* _What you have to do_
All of the data needs to be printed again, exactly as written.

* _Records from a dataset_
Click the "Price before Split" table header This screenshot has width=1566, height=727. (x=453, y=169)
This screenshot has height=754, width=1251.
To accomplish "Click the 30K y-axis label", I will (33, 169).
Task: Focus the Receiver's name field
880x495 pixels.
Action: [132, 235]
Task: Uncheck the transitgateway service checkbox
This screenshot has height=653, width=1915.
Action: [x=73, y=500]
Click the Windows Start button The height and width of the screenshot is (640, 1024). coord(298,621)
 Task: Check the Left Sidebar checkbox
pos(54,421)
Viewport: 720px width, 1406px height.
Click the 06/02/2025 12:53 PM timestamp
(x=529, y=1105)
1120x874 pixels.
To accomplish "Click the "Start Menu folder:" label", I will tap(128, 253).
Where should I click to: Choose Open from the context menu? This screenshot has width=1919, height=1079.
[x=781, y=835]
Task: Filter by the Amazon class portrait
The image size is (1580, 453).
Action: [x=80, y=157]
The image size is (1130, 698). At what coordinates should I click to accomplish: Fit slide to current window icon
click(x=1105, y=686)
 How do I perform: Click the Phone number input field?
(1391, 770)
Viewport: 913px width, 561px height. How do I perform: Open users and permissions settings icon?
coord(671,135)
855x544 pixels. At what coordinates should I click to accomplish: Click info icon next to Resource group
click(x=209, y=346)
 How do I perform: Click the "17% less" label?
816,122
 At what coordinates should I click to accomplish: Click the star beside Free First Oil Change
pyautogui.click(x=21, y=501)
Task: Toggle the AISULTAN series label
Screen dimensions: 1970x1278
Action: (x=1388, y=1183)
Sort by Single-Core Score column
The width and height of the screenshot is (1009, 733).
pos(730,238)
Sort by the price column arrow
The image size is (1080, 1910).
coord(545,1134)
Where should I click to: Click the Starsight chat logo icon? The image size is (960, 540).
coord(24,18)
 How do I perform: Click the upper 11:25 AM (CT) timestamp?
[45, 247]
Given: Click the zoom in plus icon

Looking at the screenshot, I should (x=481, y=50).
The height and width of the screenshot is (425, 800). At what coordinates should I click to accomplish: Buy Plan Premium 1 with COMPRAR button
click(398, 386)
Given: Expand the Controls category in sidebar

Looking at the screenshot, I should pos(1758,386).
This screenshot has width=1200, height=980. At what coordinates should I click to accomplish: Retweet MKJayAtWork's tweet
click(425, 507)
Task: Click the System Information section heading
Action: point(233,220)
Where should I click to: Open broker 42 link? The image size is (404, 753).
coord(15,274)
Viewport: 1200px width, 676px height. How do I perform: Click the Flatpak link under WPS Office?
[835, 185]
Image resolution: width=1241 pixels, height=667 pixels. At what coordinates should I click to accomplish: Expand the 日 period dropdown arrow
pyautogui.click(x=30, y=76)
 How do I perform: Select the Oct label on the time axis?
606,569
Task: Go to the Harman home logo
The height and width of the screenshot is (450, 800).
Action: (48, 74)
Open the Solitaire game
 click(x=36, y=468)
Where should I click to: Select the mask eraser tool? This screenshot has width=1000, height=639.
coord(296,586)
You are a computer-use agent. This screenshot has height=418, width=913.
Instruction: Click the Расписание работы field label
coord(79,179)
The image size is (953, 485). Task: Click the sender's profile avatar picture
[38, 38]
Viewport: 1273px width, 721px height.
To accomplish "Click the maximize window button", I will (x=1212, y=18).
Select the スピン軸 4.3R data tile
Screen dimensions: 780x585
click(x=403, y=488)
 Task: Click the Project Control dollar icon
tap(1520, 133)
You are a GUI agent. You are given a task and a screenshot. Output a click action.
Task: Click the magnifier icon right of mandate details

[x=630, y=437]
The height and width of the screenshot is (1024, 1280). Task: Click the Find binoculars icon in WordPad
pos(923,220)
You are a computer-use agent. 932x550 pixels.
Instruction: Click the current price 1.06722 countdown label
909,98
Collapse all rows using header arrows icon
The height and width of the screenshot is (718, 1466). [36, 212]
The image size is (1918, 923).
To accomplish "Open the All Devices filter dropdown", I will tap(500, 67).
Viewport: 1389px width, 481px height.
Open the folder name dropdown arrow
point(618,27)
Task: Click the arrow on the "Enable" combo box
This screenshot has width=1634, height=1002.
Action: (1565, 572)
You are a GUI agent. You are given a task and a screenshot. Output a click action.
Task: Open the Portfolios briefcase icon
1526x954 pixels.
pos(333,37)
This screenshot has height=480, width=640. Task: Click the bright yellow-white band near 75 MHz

* _Exercise solution_
Click the "Price before Split" table header This screenshot has width=1566, height=727. (x=453, y=169)
This screenshot has height=754, width=1251.
To accomplish "Click the 30K y-axis label", I will (33, 169).
Task: Focus the Receiver's name field
880x495 pixels.
Action: [132, 235]
Task: Uncheck the transitgateway service checkbox
This screenshot has height=653, width=1915.
Action: [x=73, y=500]
Click the Windows Start button The height and width of the screenshot is (640, 1024). coord(298,621)
 Task: Check the Left Sidebar checkbox
pos(54,421)
Viewport: 720px width, 1406px height.
Click the 06/02/2025 12:53 PM timestamp
(x=529, y=1105)
1120x874 pixels.
To accomplish "Click the "Start Menu folder:" label", I will tap(128, 253).
Where should I click to: Choose Open from the context menu? This screenshot has width=1919, height=1079.
[x=781, y=835]
Task: Filter by the Amazon class portrait
The image size is (1580, 453).
Action: [x=80, y=157]
The image size is (1130, 698). At what coordinates should I click to accomplish: Fit slide to current window icon
click(x=1105, y=686)
 How do I perform: Click the Phone number input field?
(1391, 770)
Viewport: 913px width, 561px height. How do I perform: Open users and permissions settings icon?
coord(671,135)
855x544 pixels. At what coordinates should I click to accomplish: Click info icon next to Resource group
click(x=209, y=346)
 How do I perform: Click the "17% less" label?
816,122
 At what coordinates should I click to accomplish: Click the star beside Free First Oil Change
pyautogui.click(x=21, y=501)
Task: Toggle the AISULTAN series label
Screen dimensions: 1970x1278
Action: (x=1388, y=1183)
Sort by Single-Core Score column
The width and height of the screenshot is (1009, 733).
pos(730,238)
Sort by the price column arrow
The image size is (1080, 1910).
coord(545,1134)
Where should I click to: Click the Starsight chat logo icon? The image size is (960, 540).
coord(24,18)
 How do I perform: Click the upper 11:25 AM (CT) timestamp?
[45, 247]
Given: Click the zoom in plus icon

Looking at the screenshot, I should (x=481, y=50).
The height and width of the screenshot is (425, 800). At what coordinates should I click to accomplish: Buy Plan Premium 1 with COMPRAR button
click(398, 386)
Given: Expand the Controls category in sidebar

Looking at the screenshot, I should pos(1758,386).
This screenshot has width=1200, height=980. At what coordinates should I click to accomplish: Retweet MKJayAtWork's tweet
click(425, 507)
Task: Click the System Information section heading
Action: point(233,220)
Where should I click to: Open broker 42 link? The image size is (404, 753).
coord(15,274)
Viewport: 1200px width, 676px height. How do I perform: Click the Flatpak link under WPS Office?
[835, 185]
Image resolution: width=1241 pixels, height=667 pixels. At what coordinates should I click to accomplish: Expand the 日 period dropdown arrow
pyautogui.click(x=30, y=76)
 How do I perform: Select the Oct label on the time axis?
606,569
Task: Go to the Harman home logo
The height and width of the screenshot is (450, 800).
Action: (48, 74)
Open the Solitaire game
 click(x=36, y=468)
Where should I click to: Select the mask eraser tool? This screenshot has width=1000, height=639.
coord(296,586)
You are a computer-use agent. This screenshot has height=418, width=913.
Instruction: Click the Расписание работы field label
coord(79,179)
The image size is (953, 485). Task: Click the sender's profile avatar picture
[38, 38]
Viewport: 1273px width, 721px height.
To accomplish "Click the maximize window button", I will (x=1212, y=18).
Select the スピン軸 4.3R data tile
Screen dimensions: 780x585
click(x=403, y=488)
 Task: Click the Project Control dollar icon
tap(1520, 133)
You are a GUI agent. You are given a task and a screenshot. Output a click action.
Task: Click the magnifier icon right of mandate details

[x=630, y=437]
The height and width of the screenshot is (1024, 1280). Task: Click the Find binoculars icon in WordPad
pos(923,220)
You are a computer-use agent. 932x550 pixels.
Instruction: Click the current price 1.06722 countdown label
909,98
Collapse all rows using header arrows icon
The height and width of the screenshot is (718, 1466). [36, 212]
The image size is (1918, 923).
To accomplish "Open the All Devices filter dropdown", I will tap(500, 67).
Viewport: 1389px width, 481px height.
Open the folder name dropdown arrow
point(618,27)
Task: Click the arrow on the "Enable" combo box
This screenshot has width=1634, height=1002.
Action: (1565, 572)
You are a GUI agent. You are given a task and a screenshot. Output a click action.
Task: Open the Portfolios briefcase icon
1526x954 pixels.
pos(333,37)
This screenshot has height=480, width=640. Task: Click the bright yellow-white band near 75 MHz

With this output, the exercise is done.